Tom walked outside and looked across the lake. It would have been a beautiful place again, he thought. Penny came out and put her arms around him. “Updating the entire structure would cost a fortune. Best to tear down and rebuild.”

 

“That’s Davey’s problem now. Let’s go.” They rode down the overgrown drive to a country road that took them back to the main highway. Tom turned toward Pateley Bridge. planning on taking her to The Victoria. "First pub I ever walked into and first I was ever thrown out of," he grinned.

 

It was dusk when they returned to the farmhouse. Akkers was getting ready to go home but had a bit of gossip to relate before she left. “Ye Mum’s had a call from our Davey. Aye, and he’s coming to Sunday lunch and bringing a woman, he is. Name o’ Lynne Manning. Aye, our Davey.” Akkers eyebrows were lost in her hair.

 

Tom had to smile. Davey had never, to his knowledge, brought a woman to the farm before. Penny narrowed her eyes. This was moving awfully fast.

 

Saturday lunchtime at The Black Bull was another success.
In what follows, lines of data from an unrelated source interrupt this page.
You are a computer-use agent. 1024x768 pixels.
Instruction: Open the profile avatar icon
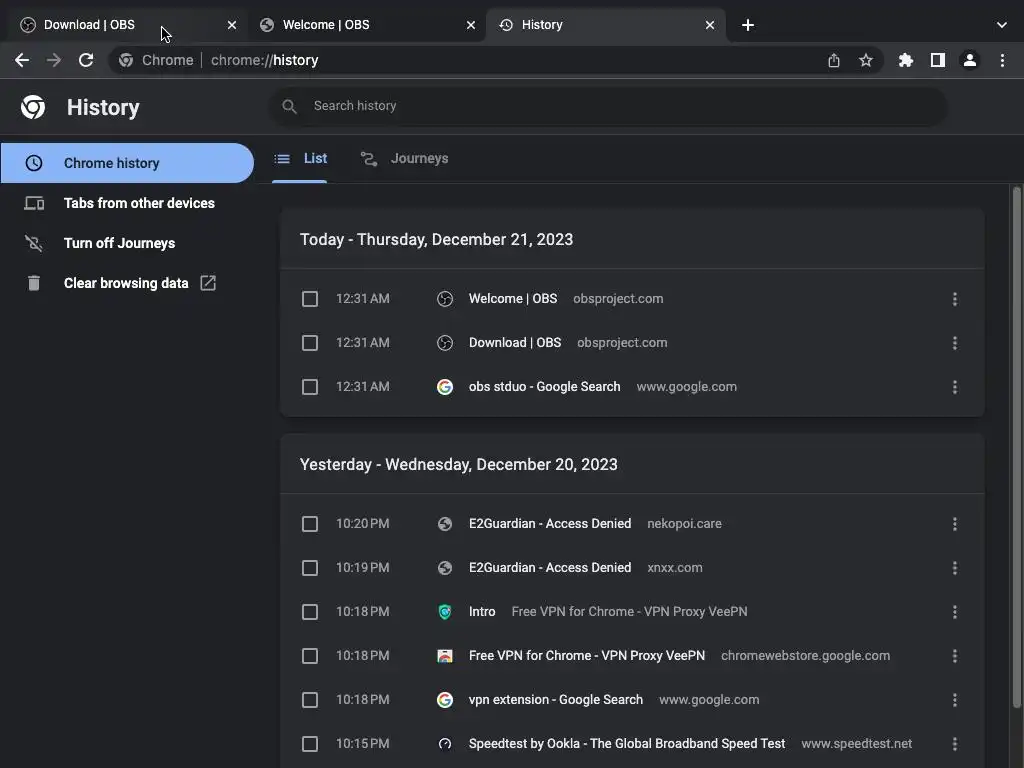coord(969,60)
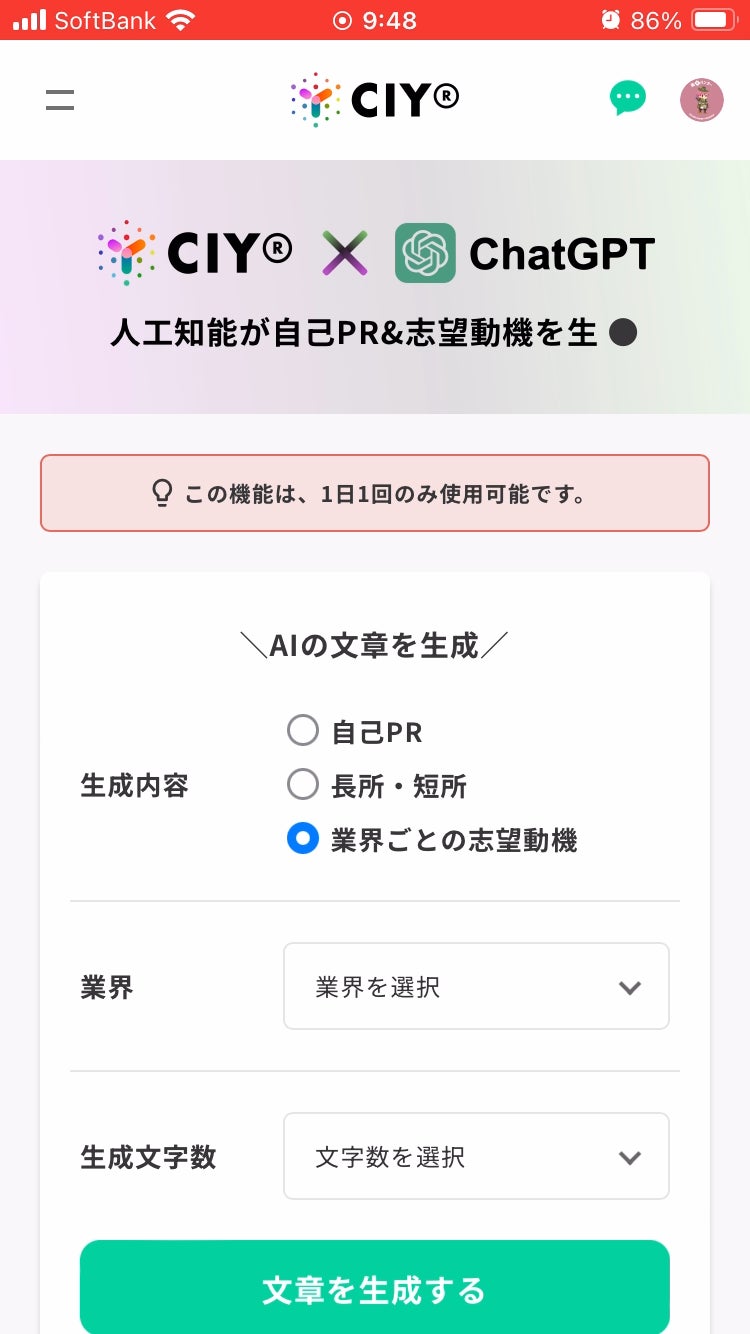Select the 長所・短所 radio option
The width and height of the screenshot is (750, 1334).
tap(303, 785)
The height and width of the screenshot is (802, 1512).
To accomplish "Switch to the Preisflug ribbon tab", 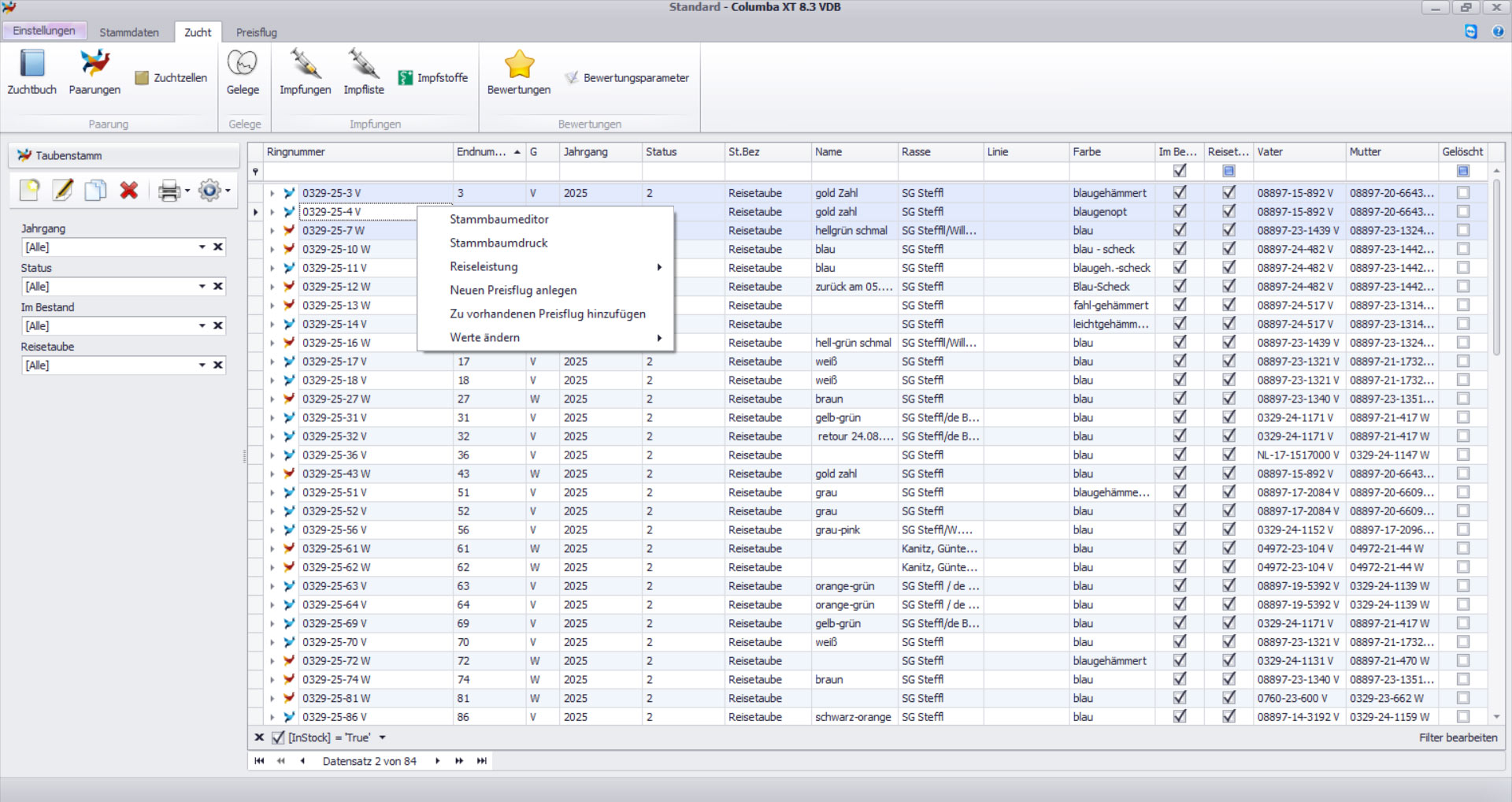I will click(256, 32).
Davey felt light on his feet and his winning smile affected everyone around him today. When he woke this morning she was there, not a wisp of smoke any longer. It was all he could do to leave her bed and get ready for work.
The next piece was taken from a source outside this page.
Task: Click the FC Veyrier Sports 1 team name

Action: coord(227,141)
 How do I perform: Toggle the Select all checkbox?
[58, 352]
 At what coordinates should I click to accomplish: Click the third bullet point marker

Piano music drifted softly through the pub and she smiled at Davey when she could catch his eye.  He was an intense lover and she felt sore and bruised this morning. A long soak in the bath and outfit number three and she was back on schedule.  All was not lost.

 

Akkers usually had Sundays off but not today. Our Davey was bringing a woman and she didn’t want to miss a thing.  She pulled the joint out of the oven and set her Yorkshire puddings to bake.  The tatties were cooked, the carrots and sprouts ready.

 

Davey’s old Triumph pulled in the yard and he hopped out and ran around to open the door. Akkers was peeping out around the kitchen door and saw a tall skinny girl with big sunglasses, posh clothes and high-heeled boots. Oh, she thought, what’s this then? Akkers was introduced

to Lynne as they passed through the kitchen to the living room to meet Anna. She was from the smoke and Akkers began shaking her head. Oh, dearie me.

 

Janey and Peter arrived with the children and they all sat down to dinner in the dining room because the old farm table would not seat them all. Akkers had laid out a buffet on the sideboard so everyone could help themselves. The talk around the table was of farm matters and some questions directed at Lynne by Janey and Anna. They learned she had grown up in Putney, her parents were divorced when she was eight years old, and she had not seen her father since she was ten.  Her mother had died when she was at college and there were no siblings. She worked as a loan officer for a bank in London. Penny asked nothing but listened to the tone of her voice, the cadence and watched her movements.

 

The right opportunity would present its self she could wait.